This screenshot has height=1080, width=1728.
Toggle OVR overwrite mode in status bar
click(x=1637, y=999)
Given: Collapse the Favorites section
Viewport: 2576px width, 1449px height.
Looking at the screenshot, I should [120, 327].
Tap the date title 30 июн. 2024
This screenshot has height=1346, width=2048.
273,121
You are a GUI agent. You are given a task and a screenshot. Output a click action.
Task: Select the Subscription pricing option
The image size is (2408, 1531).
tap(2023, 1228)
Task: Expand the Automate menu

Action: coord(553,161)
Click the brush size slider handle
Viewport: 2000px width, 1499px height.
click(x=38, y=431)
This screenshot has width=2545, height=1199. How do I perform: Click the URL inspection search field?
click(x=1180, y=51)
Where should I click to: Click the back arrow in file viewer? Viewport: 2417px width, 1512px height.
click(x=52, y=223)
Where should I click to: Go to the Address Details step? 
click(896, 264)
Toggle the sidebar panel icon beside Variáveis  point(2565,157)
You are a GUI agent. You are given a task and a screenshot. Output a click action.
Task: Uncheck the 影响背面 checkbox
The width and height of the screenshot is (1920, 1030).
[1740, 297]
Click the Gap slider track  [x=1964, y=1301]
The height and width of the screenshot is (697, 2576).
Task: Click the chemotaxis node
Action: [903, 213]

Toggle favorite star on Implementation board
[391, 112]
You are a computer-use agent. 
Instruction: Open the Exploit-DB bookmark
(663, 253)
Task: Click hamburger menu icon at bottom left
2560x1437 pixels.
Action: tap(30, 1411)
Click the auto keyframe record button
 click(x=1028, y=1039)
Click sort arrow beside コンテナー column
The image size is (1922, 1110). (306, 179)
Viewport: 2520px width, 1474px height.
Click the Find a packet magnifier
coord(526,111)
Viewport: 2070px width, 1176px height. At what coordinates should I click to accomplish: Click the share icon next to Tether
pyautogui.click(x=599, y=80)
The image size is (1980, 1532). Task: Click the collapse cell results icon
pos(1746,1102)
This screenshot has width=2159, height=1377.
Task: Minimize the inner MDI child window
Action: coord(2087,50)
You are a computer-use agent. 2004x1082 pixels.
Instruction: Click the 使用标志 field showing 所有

++++++++++

• **Task description**: Your job is to return all lines above that hold the word "computer".

• **Output for this task**:
You are a computer-use agent. 
You are a computer-use agent. 2004x1082 pixels.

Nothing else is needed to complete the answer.